He said the wife and two daughters in the family were involved in an attack on a second church, while at the third church, “two other children rode the motorbike and had the bomb across their laps."

He said the two daughters were aged 12 and 9 while the other two, thought to be the man’s sons, were 18 and 16, police said.

Barung Mangera told Reuters that an unexploded device at an undisclosed location had also been “secured."

He urged the public to remain calm, saying at a news conference, according to Reuters, “all places where the public can gather, security has been tightened in those places.”

So far, there has been no immediate claim of responsibility for the attacks.

However, Wawan Purwanto, communication director at Indonesia’s intelligence agency said ISIS-influenced group Jemaah Ansharut Daulah (JAD) is suspected of being behind the bombings, Reuters reported.

JAD, which is listed on the U.S. State Department's "terrorist" list, is believed to have the support of hundreds of ISIS sympathizers in Indonesia. 

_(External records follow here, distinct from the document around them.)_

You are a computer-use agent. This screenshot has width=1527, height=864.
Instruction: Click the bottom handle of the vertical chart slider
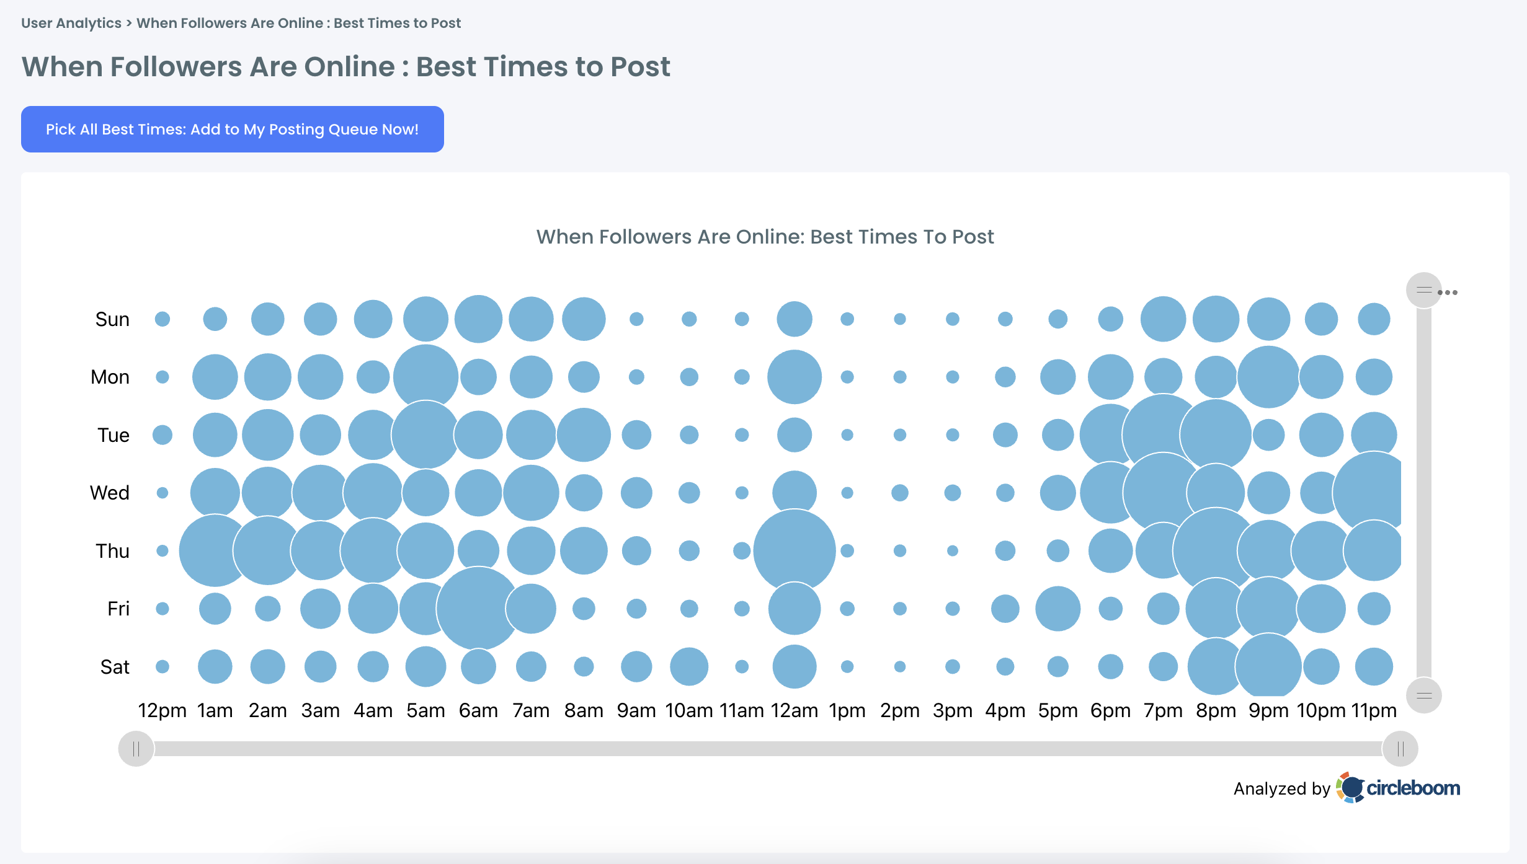pyautogui.click(x=1423, y=695)
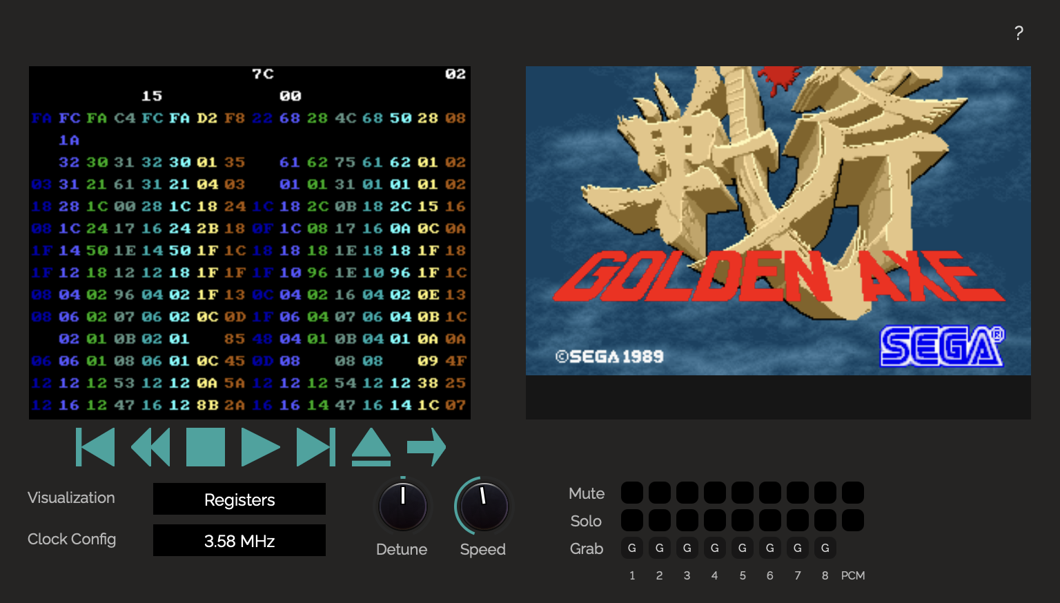Solo channel 4
Viewport: 1060px width, 603px height.
(x=715, y=520)
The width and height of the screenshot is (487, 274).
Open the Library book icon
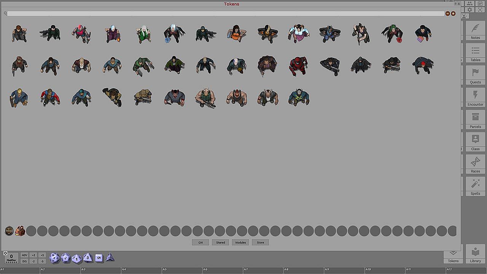[x=475, y=254]
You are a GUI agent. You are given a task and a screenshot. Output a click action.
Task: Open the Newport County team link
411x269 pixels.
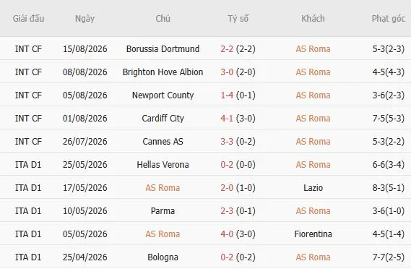pyautogui.click(x=163, y=95)
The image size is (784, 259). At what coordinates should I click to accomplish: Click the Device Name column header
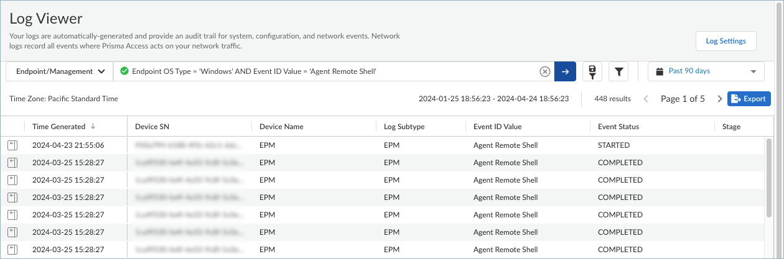click(x=281, y=127)
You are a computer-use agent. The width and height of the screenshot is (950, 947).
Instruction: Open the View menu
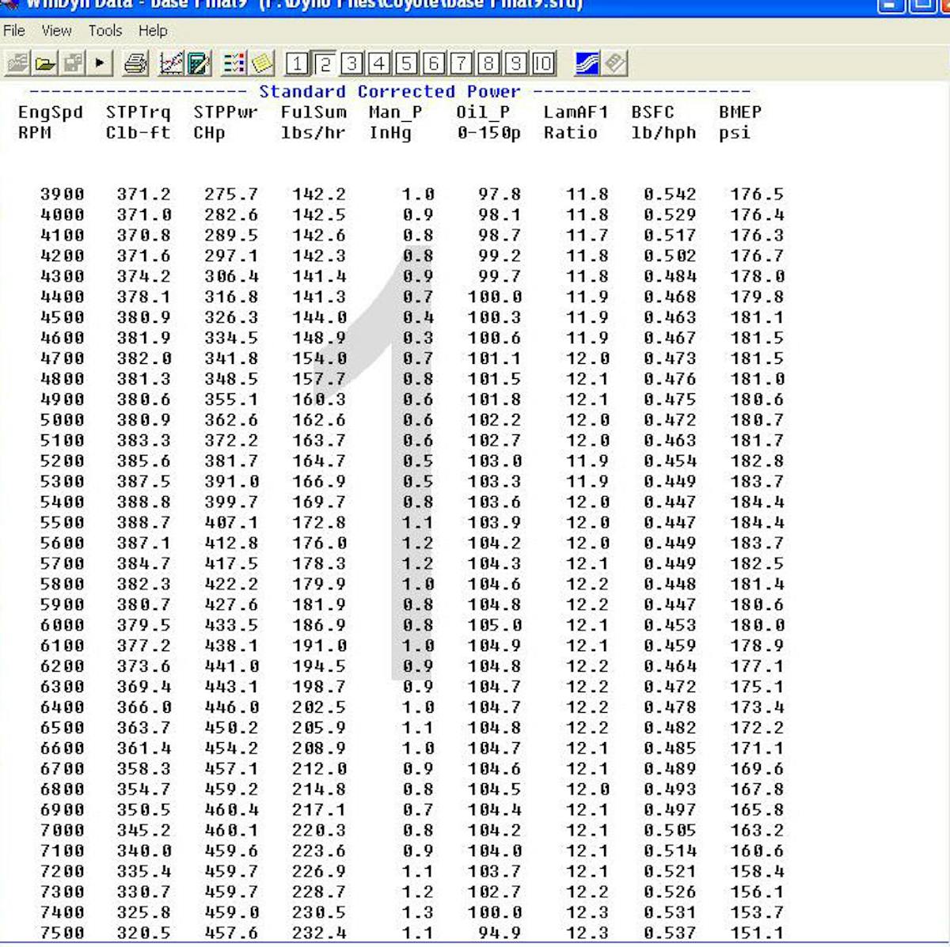click(x=56, y=31)
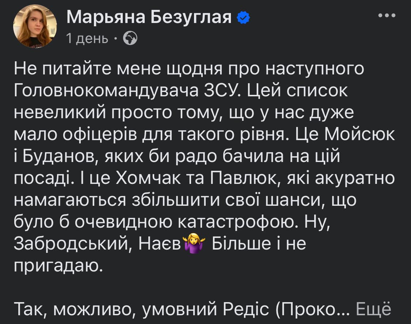Click the '1 день' post timestamp
The image size is (411, 324).
(x=87, y=38)
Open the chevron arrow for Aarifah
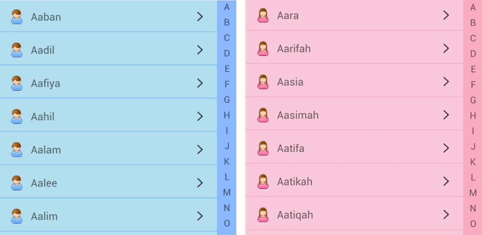Image resolution: width=482 pixels, height=235 pixels. point(446,48)
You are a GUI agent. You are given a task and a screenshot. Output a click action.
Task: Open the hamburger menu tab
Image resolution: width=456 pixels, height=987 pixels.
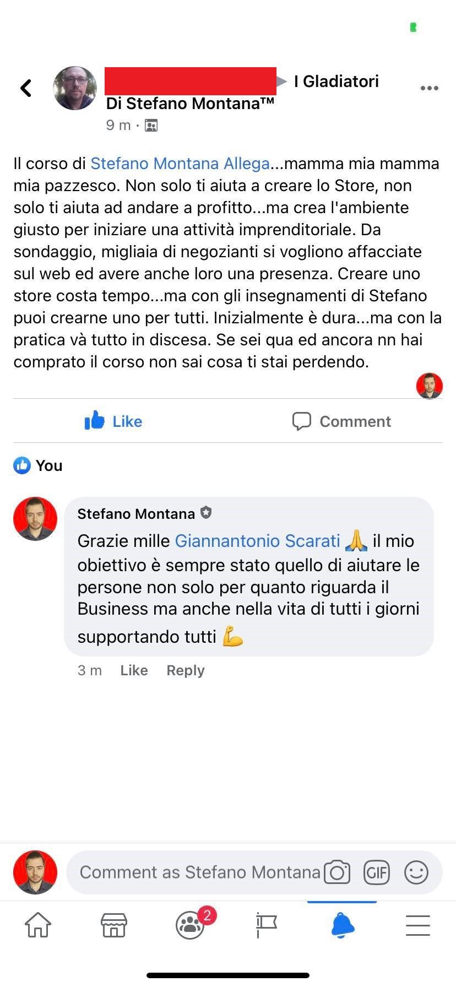418,925
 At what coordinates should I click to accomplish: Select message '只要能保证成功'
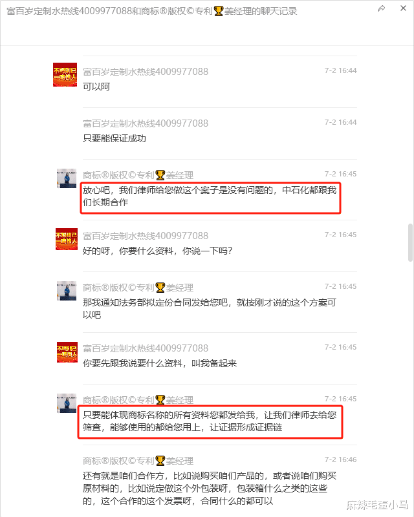[114, 138]
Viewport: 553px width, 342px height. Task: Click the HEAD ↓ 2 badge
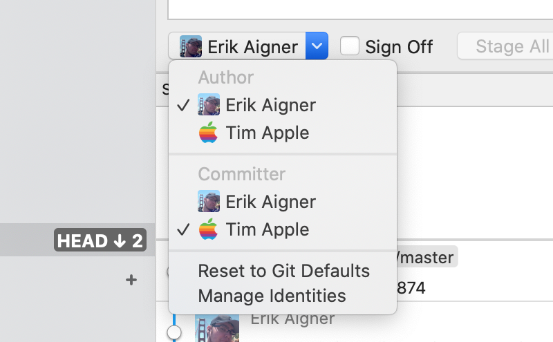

The attacks come just days after militant Islamist prisoners killed five members of a counter-terrorism force in a 36-hour standoff at a high security jail just outside Jakarta.

Purwanto said the church attacks were likely linked to the prison attack, telling Reuters: “The main target is still security authorities, but we can say that there are alternative [targets] if the main targets are blocked."

Indonesian President Joko Widodo is expected to visit survivors of the attack in Surabaya on Sunday. 

Indonesia's Foreign Minister Retno Masudi condemned the attacks, writing on Twitter:  “We will not back down in the fight against terrorism."

In recent years, Indonesia, which is the world's largest Muslim-majority country, has seen a rise in attacks inspired by ISIS.

Last May, two suicide bombers with suspected links to ISIS attacked a bus station in the country's capital, Jakarta, killing at least three police officers, with several other officers and civilians wounded.

In 2016, ISIS claimed responsibility for a suicide bombing near a Starbucks in Jakarta that left two people dead and 24 wounded. 

This story has been updated with more information.